The playbook ran, but when it got to the synchronize task, it stopped with an error. The error indicated that the playbook required the sudo password for the target system. I found this quite strange since I set the entire playbook to run with elevated privileges on the target system. The playbook already knows the sudo password. This is a good time to remind everyone to completely read the documentation before using something. Had I done so, I'd have seen this:
Currently, synchronize is limited to elevating permissions via passwordless sudo. This is because rsync itself is connecting to the remote machine and rsync doesn’t give us a way to pass sudo credentials in.
That's easy enough to work around. Tell the synchronize task to run with regular user permissions, which is done by including become: "no" in the parameter list (assuming you set become: "yes" globally in the playbook like I did). However, I could no longer synchronize the files directly to /var/www/ because the Ansible user doesn't have permission to write to that directory. Therefore, I had to change the workflow slightly.
-
Synchronize the files from my controller system to a directory on the web server to which the Ansible user has write permissions.
-
Copy the files from that location to /var/www/.
-
Clean up the originally copied files.
-
Set the correct permissions on the files in /var/www/.
Ansible is helpful in that there is an ansible_user variable so I could write the files to /home/{{ ansible_user }}/www/. The steps I described above ended up looking like this.

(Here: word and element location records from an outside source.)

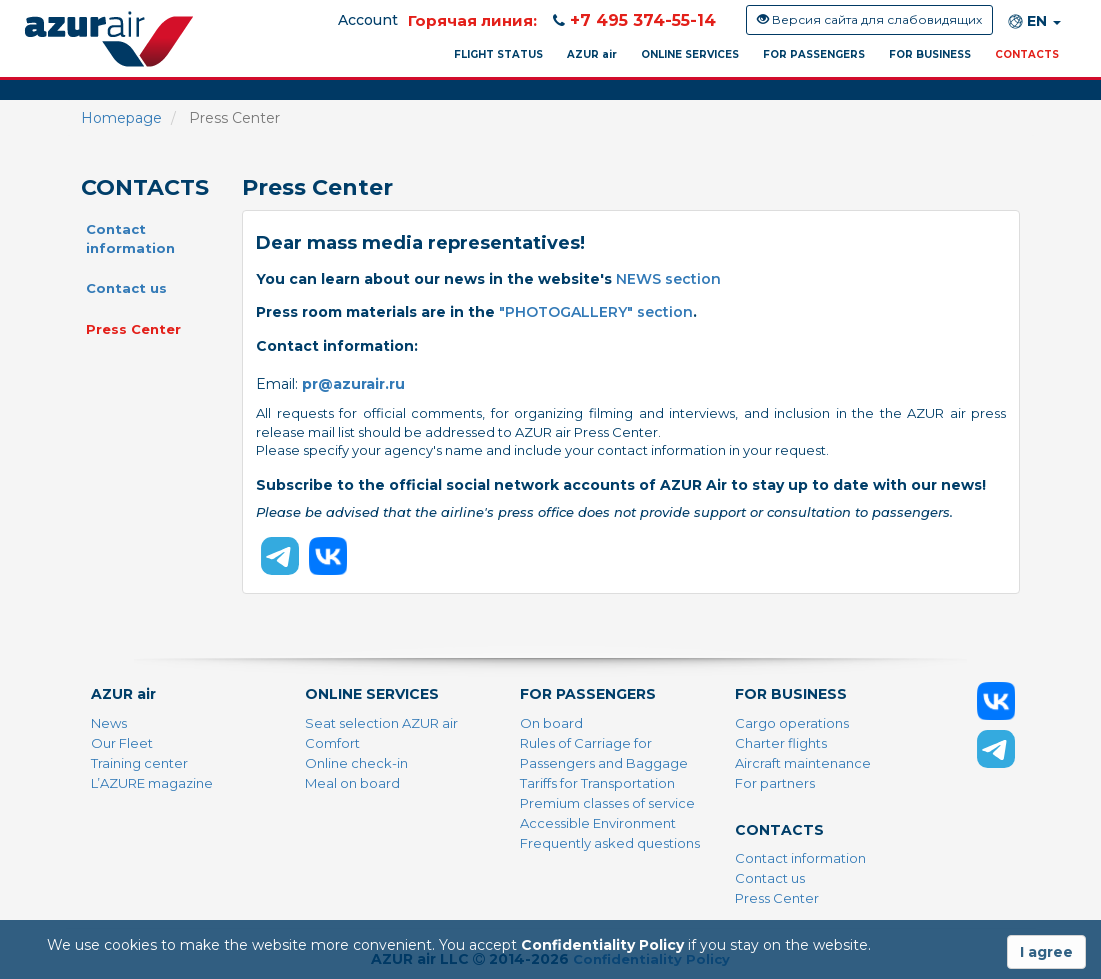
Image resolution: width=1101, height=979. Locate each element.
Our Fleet (122, 743)
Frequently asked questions (610, 843)
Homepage (121, 118)
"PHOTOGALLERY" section (596, 312)
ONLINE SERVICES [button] (690, 54)
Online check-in (356, 763)
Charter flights (781, 743)
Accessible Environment (598, 823)
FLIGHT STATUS (498, 54)
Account (368, 20)
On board (551, 723)
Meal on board (352, 783)
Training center (139, 763)
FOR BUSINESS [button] (930, 54)
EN (1034, 21)
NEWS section (668, 279)
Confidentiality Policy (602, 945)
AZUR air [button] (592, 54)
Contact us (126, 288)
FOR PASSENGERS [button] (814, 54)
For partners (775, 783)
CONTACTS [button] (1027, 54)
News (109, 723)
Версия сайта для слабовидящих (869, 19)
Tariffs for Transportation (597, 783)
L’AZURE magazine (152, 783)
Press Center (133, 329)
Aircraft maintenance (803, 763)
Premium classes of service (607, 803)
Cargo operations (792, 723)
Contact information (130, 238)
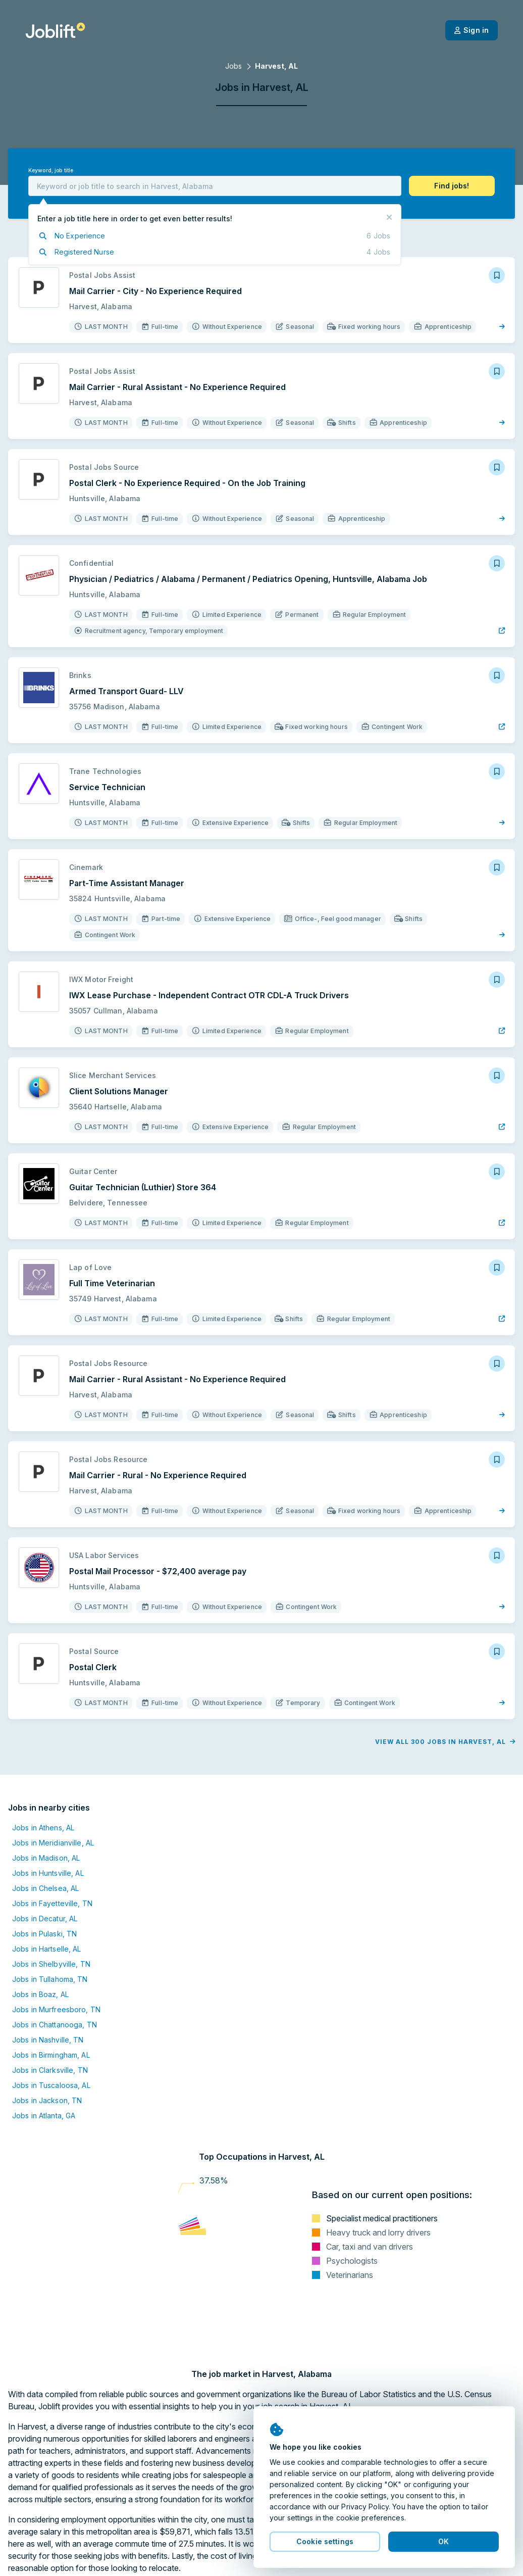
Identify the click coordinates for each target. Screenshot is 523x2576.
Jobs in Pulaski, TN (44, 1933)
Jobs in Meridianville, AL (53, 1842)
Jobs (233, 66)
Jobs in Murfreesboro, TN (56, 2009)
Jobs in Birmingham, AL (51, 2055)
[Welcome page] (55, 30)
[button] (452, 186)
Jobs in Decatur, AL (44, 1918)
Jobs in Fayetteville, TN (52, 1903)
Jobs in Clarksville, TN (50, 2070)
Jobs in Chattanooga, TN (54, 2024)
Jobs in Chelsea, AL (45, 1888)
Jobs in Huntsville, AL (48, 1873)
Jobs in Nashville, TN (48, 2039)
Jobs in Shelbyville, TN (51, 1964)
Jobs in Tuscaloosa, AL (51, 2085)
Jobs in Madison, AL (46, 1858)
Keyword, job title (50, 170)
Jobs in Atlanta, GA (43, 2115)
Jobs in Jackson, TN (47, 2100)
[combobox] (214, 186)
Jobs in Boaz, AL (40, 1994)
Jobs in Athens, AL (43, 1827)
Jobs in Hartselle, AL (46, 1949)
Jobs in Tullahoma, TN (50, 1979)
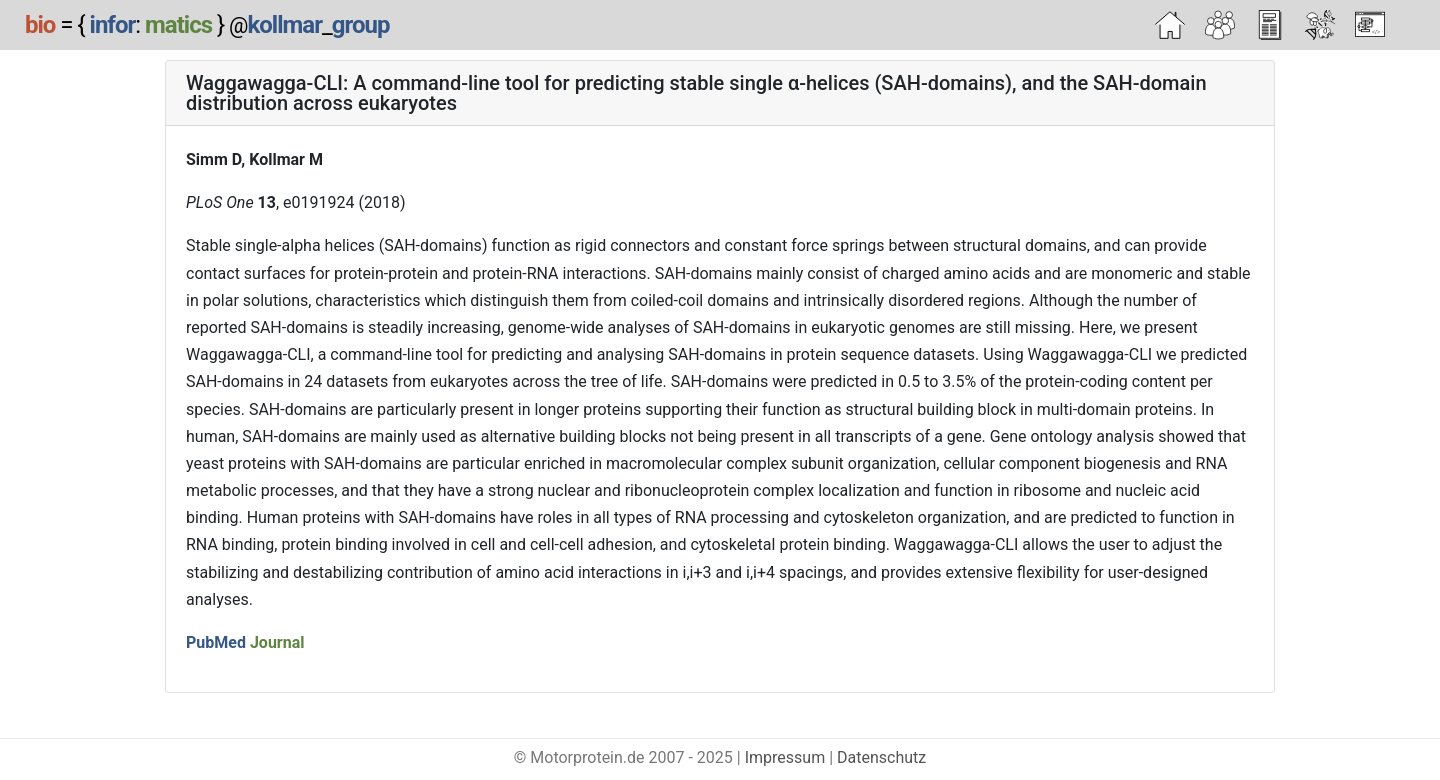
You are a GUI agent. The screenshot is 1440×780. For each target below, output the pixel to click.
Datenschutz (881, 757)
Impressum (785, 757)
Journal (277, 642)
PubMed (216, 642)
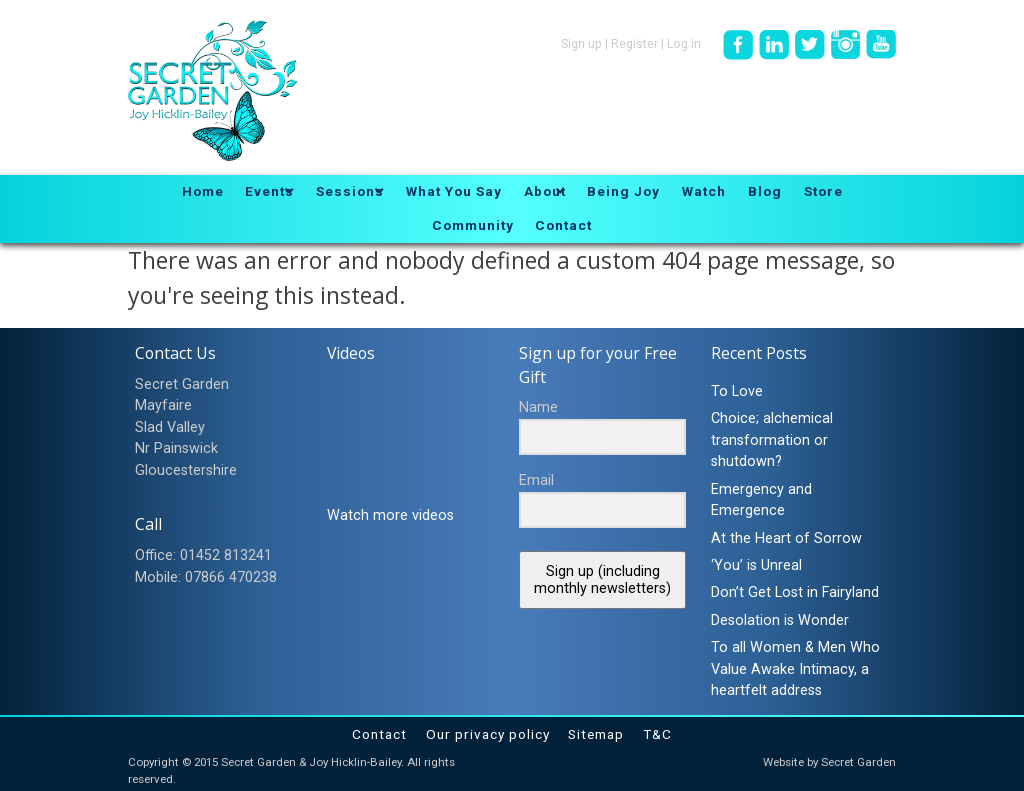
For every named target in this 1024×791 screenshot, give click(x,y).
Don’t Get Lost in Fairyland (795, 592)
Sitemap (596, 734)
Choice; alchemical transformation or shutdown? (772, 440)
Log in (684, 44)
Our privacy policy (488, 734)
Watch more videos (390, 515)
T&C (657, 734)
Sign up (581, 44)
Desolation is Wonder (780, 620)
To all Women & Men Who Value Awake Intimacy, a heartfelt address (795, 669)
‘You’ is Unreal (756, 565)
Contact (379, 734)
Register (634, 44)
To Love (737, 391)
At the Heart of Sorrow (786, 538)
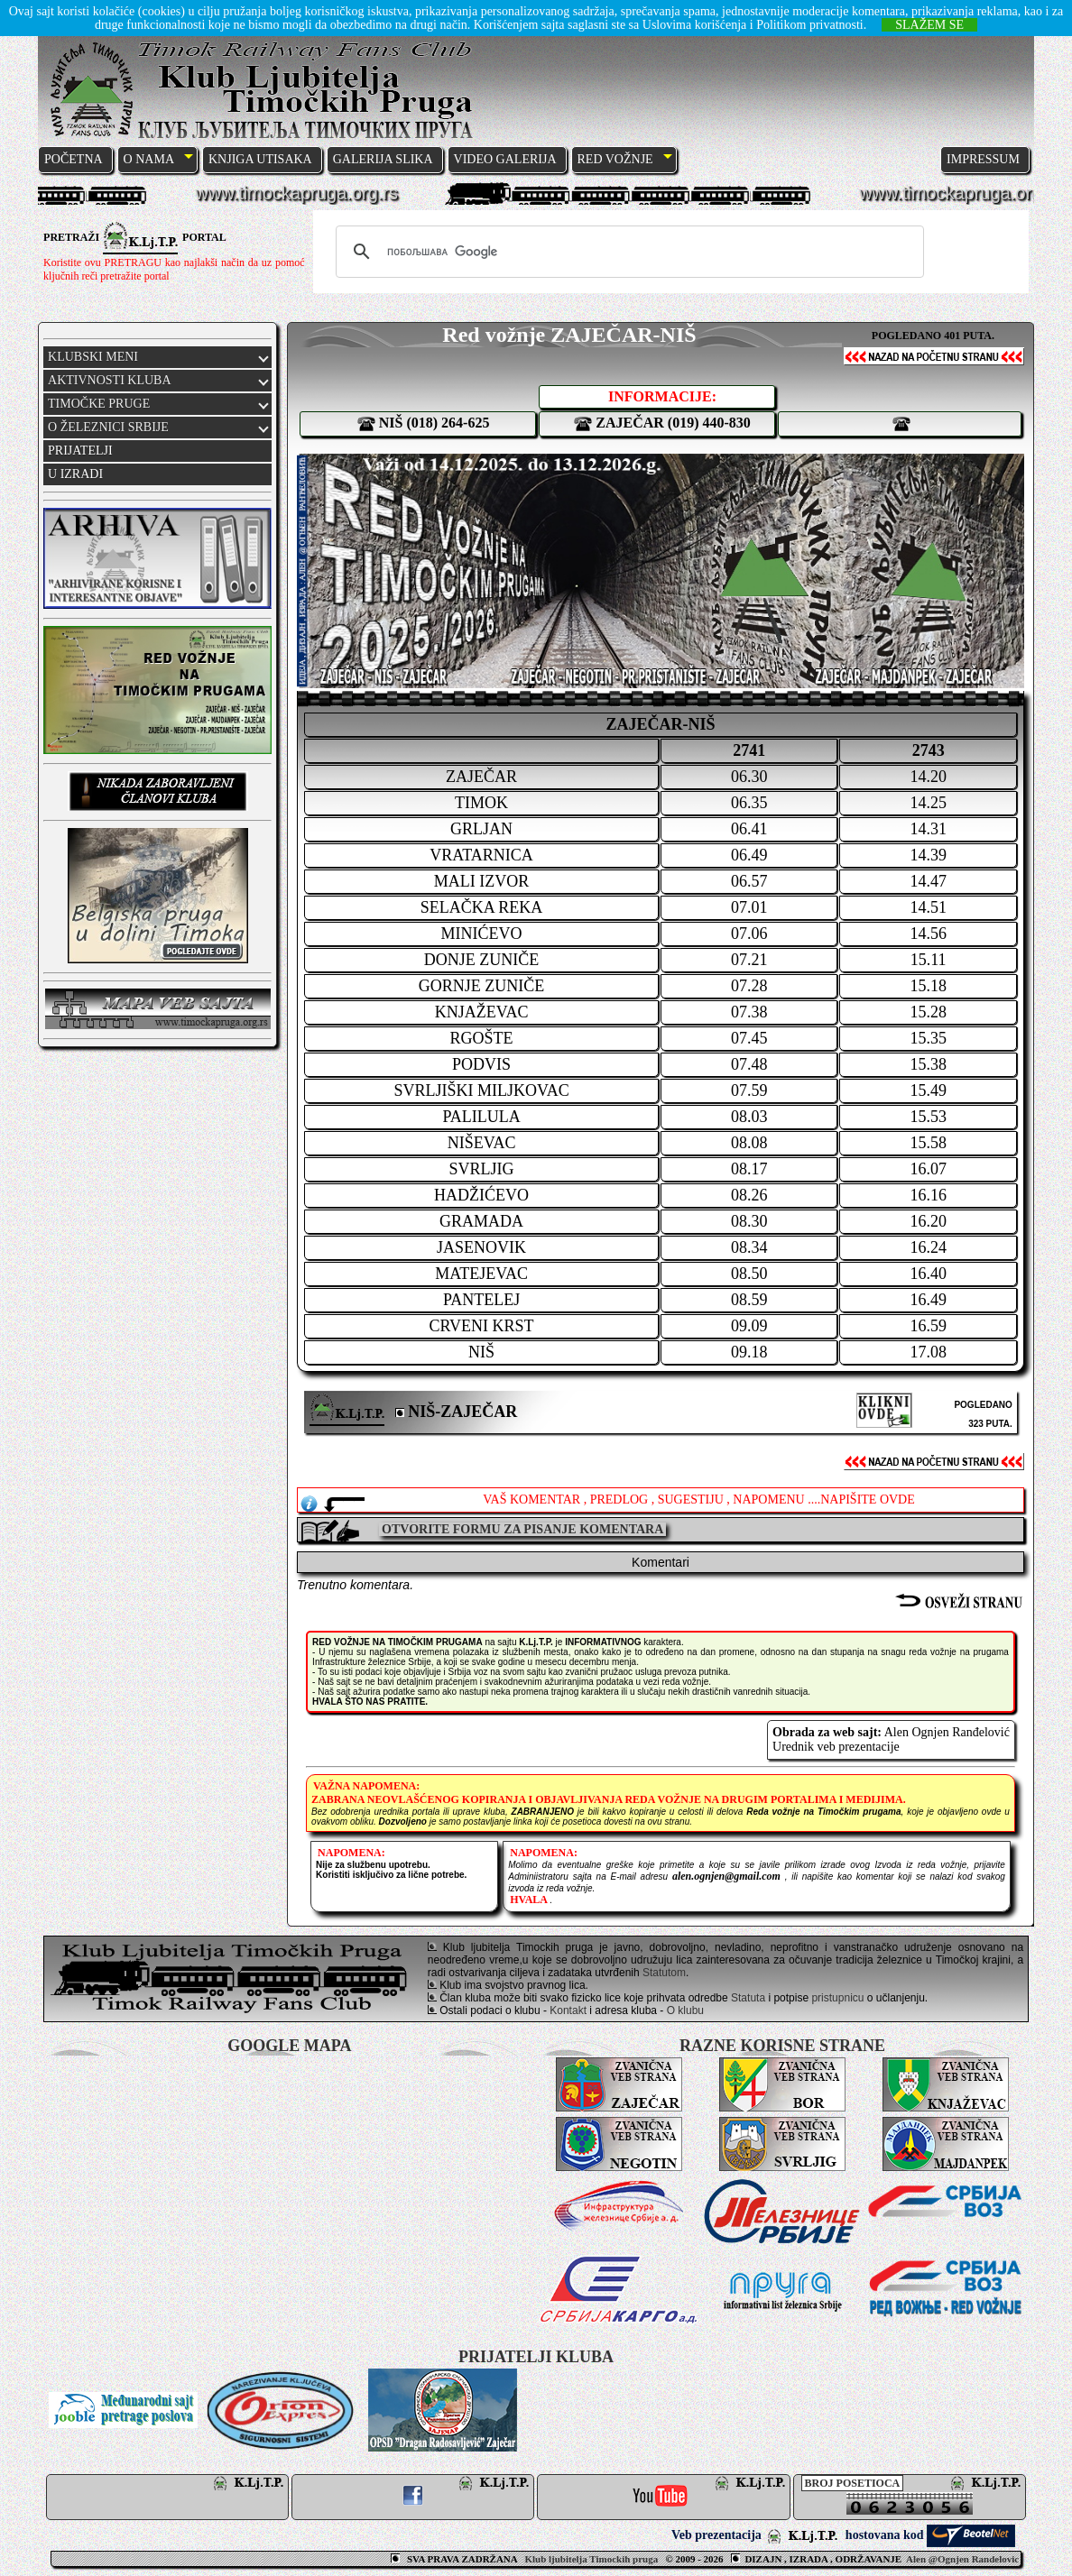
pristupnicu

- name: "Copying website files to the server."
become: "no"
ansible.builtin.synchronize:
src: "{{ website_repository_path }}"
dest: "/home/{{ ansible_user }}/www/"
mode: "push"
- name: "Moving the website files to /var/www."
ansible.builtin.copy:
remote_src: "true"
src: "/home/{{ ansible_user }}/www/"
dest: "/var/www/"
- name: "Removing files at temporary copy location."
ansible.builtin.file:
path: "/home/{{ ansible_user }}/www/"
state: "absent"
- name: "Setting the permissions for the website files in /var/www."
ansible.builtin.file:
path: "/var/www/"
state: "directory"
recurse: "true"
seuser: "system_u"
serole: "object_r"
setype: "httpd_sys_content_t"
owner: "nginx"
group: "nginx"
mode: "u+rx-w,g+rx-w,o+rx-w"
When I ran the playbook with these changes, it took only a few seconds to copy the files from the controller system to the web server. The longest operation was setting the file permissions once the files were moved to /var/www/, which took no more than 30 seconds. This is sustainable.
If you're using Ansible to copy a lot of files from one system to another, consider the synchronize module. It's significantly faster.